Reproduce the records below line for line, omitting the pictures.
▬▬▬
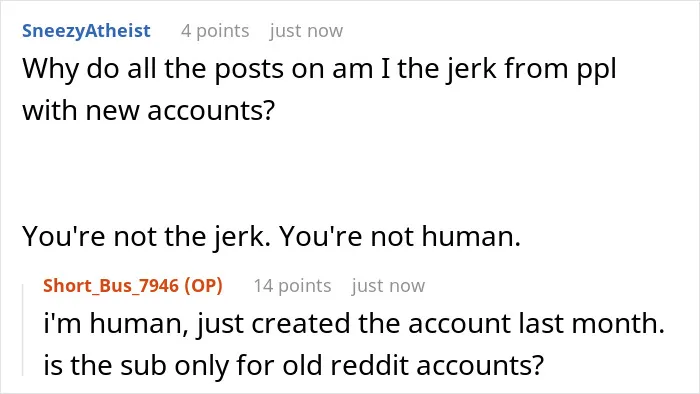Click the comment text about new accounts
Screen dimensions: 700x394
tap(319, 89)
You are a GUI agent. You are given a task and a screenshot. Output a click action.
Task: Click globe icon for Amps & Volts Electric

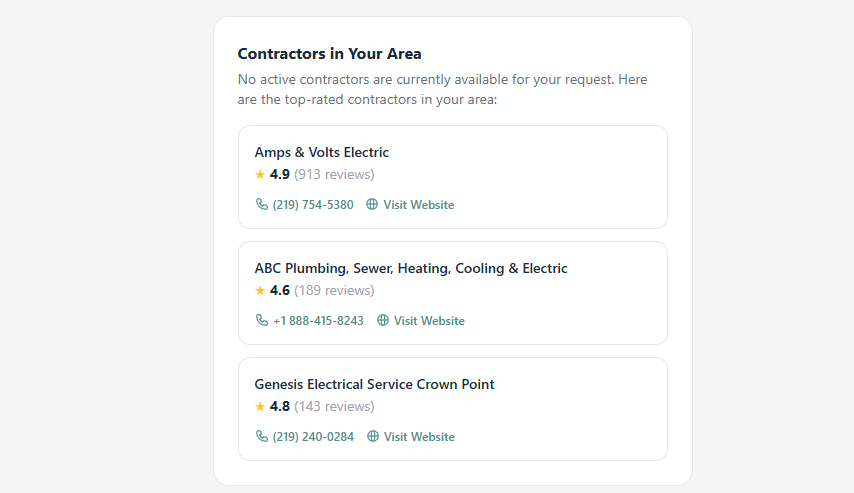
▬▬▬
Solution below |
Click the comment text about new accounts
Screen dimensions: 700x394
tap(319, 89)
You are a GUI agent. You are given a task and a screenshot. Output a click action.
Task: Click globe icon for Amps & Volts Electric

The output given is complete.